*Work task*. Go through the listing below and return each line that includes "formatting".

*Data for this task*.
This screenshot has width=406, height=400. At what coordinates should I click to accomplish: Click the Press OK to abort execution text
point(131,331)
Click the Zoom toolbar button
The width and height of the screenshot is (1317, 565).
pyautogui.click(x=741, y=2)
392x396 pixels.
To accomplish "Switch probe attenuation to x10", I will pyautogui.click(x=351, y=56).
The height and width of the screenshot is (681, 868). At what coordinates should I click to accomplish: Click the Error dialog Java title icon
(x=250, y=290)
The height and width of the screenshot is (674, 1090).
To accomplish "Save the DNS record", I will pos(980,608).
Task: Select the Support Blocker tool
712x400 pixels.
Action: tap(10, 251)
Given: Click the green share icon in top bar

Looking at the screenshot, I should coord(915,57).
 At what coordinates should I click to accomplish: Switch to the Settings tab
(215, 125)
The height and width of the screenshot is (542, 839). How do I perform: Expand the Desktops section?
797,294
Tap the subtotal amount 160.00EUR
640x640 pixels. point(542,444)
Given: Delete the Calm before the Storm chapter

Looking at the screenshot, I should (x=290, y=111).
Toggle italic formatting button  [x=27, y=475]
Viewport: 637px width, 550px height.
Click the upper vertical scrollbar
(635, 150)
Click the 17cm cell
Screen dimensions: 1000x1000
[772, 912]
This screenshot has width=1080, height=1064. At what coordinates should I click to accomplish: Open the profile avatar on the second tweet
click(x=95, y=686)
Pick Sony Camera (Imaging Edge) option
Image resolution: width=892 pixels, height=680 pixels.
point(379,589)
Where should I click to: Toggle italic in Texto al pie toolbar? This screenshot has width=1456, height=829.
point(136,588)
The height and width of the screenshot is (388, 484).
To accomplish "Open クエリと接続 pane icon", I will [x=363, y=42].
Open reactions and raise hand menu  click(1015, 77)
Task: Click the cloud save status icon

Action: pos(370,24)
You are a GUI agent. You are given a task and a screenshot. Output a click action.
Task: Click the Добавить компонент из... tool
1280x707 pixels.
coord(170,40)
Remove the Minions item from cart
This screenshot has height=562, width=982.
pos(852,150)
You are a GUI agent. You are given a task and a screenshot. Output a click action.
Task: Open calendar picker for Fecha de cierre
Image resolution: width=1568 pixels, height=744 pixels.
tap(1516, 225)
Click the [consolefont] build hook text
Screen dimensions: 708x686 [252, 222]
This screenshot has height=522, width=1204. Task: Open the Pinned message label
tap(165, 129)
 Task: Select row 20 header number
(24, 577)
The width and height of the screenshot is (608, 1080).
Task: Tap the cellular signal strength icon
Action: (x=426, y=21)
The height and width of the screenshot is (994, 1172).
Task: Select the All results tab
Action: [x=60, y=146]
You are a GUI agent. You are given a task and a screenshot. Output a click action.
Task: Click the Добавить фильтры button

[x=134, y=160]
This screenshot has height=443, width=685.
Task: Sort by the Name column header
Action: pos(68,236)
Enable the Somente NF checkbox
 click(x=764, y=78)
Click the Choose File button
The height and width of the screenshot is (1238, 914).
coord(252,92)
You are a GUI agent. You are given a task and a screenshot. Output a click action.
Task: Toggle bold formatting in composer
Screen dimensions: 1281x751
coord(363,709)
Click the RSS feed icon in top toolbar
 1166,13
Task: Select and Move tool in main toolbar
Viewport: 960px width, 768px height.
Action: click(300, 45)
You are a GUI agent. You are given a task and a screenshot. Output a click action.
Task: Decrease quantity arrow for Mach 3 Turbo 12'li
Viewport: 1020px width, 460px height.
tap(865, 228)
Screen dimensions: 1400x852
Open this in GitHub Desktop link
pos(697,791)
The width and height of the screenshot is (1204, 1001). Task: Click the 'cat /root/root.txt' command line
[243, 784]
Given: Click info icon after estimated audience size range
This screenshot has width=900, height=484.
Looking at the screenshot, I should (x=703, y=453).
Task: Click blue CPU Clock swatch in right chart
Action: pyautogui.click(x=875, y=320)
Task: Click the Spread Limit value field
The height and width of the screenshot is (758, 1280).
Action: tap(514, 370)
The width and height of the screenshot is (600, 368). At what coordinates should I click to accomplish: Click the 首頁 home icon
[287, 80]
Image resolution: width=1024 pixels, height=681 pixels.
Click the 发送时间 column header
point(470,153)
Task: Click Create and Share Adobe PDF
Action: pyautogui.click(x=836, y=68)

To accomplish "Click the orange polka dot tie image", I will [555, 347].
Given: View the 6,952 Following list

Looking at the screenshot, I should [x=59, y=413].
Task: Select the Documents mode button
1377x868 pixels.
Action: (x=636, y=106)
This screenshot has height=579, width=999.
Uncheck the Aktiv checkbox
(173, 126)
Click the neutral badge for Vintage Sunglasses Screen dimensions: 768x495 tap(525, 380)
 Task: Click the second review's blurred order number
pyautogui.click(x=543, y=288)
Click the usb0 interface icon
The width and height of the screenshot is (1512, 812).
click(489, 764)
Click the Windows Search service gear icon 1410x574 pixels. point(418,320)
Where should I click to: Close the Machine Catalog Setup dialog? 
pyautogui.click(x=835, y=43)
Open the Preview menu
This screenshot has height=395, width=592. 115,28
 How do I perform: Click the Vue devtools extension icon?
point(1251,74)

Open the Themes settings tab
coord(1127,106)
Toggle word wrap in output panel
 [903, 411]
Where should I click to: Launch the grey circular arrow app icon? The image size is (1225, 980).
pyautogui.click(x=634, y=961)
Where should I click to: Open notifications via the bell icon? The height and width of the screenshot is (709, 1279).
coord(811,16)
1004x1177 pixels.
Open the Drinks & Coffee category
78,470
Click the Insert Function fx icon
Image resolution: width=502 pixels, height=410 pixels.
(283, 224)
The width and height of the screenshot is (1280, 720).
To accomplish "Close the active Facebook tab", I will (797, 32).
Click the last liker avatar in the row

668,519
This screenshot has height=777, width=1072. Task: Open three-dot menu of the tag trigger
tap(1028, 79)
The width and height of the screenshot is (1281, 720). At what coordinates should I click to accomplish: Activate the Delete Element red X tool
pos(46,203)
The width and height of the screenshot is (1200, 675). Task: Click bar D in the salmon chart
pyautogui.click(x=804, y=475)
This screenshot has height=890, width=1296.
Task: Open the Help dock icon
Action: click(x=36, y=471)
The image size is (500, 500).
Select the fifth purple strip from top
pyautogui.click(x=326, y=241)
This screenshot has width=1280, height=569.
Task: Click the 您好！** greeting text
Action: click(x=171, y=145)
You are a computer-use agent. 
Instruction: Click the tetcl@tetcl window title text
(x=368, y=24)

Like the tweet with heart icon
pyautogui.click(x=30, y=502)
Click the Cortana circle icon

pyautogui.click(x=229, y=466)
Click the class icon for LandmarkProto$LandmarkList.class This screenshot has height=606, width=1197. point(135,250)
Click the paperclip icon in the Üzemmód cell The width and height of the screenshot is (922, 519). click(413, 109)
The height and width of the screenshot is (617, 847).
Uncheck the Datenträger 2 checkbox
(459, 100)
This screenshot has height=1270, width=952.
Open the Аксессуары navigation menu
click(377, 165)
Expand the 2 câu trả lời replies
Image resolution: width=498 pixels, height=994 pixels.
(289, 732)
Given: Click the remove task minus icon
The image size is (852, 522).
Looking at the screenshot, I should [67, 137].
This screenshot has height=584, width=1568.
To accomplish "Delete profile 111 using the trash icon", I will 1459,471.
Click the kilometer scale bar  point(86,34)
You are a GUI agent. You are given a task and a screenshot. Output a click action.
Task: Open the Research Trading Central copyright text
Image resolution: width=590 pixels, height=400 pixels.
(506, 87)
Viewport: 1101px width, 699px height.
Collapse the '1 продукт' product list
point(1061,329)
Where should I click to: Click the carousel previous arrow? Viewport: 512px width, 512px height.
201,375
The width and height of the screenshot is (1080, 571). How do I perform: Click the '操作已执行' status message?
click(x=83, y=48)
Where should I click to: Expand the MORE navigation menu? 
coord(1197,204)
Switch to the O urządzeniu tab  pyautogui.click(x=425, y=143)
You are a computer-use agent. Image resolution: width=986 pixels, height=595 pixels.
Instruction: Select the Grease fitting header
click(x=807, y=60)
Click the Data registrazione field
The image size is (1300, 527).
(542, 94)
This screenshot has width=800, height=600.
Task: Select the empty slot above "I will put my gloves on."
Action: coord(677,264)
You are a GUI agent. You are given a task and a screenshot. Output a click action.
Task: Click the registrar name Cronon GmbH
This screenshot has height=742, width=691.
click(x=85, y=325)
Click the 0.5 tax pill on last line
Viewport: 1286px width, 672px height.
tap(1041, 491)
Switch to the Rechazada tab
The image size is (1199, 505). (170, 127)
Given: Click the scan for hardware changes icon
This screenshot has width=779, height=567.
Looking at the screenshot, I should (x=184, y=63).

*Answer to this problem*.
Toggle italic formatting button  [x=27, y=475]
Task: Toggle bold formatting in composer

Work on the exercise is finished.